• _PROBLEM_
Copy, from the entries below, each line where the word "button" can be found.

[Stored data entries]
......
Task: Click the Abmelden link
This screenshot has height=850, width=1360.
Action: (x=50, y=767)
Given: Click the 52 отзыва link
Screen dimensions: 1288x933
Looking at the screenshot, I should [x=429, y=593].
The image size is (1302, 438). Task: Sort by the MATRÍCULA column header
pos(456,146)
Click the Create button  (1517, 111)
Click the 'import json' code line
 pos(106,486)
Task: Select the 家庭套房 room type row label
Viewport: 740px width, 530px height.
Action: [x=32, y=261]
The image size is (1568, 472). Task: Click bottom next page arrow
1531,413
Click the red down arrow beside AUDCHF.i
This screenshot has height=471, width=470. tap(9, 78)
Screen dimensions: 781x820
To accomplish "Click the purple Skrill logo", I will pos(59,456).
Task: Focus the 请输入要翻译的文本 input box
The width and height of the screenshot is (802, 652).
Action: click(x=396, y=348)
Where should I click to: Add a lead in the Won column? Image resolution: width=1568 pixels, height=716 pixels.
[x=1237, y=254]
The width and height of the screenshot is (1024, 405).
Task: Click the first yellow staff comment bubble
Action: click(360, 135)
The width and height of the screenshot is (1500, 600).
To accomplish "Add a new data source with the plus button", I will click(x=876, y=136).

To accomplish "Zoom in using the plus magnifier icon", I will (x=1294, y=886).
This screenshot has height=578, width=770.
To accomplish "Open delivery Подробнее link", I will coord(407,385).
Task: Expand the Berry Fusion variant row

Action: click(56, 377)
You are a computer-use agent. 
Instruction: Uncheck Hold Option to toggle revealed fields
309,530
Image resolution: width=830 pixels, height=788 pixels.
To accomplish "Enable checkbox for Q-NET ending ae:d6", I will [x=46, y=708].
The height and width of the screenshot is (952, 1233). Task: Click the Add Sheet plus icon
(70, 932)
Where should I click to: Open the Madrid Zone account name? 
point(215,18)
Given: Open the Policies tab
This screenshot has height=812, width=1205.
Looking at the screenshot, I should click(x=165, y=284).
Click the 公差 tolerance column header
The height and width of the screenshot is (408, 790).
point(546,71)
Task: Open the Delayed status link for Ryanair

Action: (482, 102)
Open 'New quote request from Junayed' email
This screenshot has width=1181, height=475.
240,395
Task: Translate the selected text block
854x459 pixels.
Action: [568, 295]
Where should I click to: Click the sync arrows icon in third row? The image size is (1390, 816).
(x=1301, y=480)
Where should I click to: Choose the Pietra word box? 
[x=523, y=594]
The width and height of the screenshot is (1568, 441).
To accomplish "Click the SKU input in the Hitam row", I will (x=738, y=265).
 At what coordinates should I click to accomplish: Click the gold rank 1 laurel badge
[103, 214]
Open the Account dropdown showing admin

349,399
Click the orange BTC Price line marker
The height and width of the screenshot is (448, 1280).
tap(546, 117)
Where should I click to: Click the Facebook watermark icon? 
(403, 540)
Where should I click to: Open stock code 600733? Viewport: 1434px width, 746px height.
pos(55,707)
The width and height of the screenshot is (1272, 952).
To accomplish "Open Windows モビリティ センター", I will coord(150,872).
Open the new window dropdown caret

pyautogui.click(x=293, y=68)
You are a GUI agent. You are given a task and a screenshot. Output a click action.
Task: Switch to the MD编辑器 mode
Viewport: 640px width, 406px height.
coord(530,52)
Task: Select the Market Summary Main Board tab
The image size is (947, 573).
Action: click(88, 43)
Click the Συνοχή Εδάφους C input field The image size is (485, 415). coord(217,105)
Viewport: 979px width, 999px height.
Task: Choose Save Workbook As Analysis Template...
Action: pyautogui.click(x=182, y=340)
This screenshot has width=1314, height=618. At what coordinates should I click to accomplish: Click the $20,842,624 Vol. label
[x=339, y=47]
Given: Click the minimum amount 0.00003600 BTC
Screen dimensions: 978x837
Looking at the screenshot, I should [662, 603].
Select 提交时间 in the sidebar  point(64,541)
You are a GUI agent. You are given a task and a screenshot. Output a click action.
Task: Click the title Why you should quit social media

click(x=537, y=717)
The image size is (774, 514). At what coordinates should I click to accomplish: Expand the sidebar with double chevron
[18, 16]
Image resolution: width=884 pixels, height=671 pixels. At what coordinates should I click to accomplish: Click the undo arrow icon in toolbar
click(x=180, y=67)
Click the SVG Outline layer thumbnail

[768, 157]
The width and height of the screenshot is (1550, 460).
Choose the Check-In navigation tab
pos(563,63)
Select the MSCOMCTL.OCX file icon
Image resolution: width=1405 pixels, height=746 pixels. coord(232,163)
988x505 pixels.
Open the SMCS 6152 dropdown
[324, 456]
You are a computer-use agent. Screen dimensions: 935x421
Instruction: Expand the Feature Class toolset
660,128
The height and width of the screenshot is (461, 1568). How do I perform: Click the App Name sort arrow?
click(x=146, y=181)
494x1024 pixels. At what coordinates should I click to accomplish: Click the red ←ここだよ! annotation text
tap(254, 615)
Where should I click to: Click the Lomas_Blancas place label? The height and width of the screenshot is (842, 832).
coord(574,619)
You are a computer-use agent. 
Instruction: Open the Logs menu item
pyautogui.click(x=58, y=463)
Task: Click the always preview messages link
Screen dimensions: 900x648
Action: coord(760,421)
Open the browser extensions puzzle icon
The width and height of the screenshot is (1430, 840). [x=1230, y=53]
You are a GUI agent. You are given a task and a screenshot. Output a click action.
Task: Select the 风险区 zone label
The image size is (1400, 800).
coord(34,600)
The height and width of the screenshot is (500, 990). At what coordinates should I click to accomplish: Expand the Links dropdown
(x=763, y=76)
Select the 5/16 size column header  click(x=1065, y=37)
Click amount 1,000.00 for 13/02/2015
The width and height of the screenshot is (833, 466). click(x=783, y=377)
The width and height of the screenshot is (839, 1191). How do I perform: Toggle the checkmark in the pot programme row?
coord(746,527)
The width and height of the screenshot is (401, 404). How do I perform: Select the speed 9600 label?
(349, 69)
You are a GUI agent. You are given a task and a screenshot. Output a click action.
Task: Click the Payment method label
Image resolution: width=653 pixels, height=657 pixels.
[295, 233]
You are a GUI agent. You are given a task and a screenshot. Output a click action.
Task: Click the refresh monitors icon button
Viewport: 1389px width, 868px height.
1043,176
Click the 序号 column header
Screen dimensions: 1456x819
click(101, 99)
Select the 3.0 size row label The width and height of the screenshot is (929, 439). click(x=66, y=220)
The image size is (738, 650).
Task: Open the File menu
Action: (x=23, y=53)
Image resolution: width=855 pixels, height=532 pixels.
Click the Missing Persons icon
......
• _WRITTEN SOLUTION_
Click the Create button  (1517, 111)
To accomplish "Add a new data source with the plus button", I will click(x=876, y=136).
Task: Click the refresh monitors icon button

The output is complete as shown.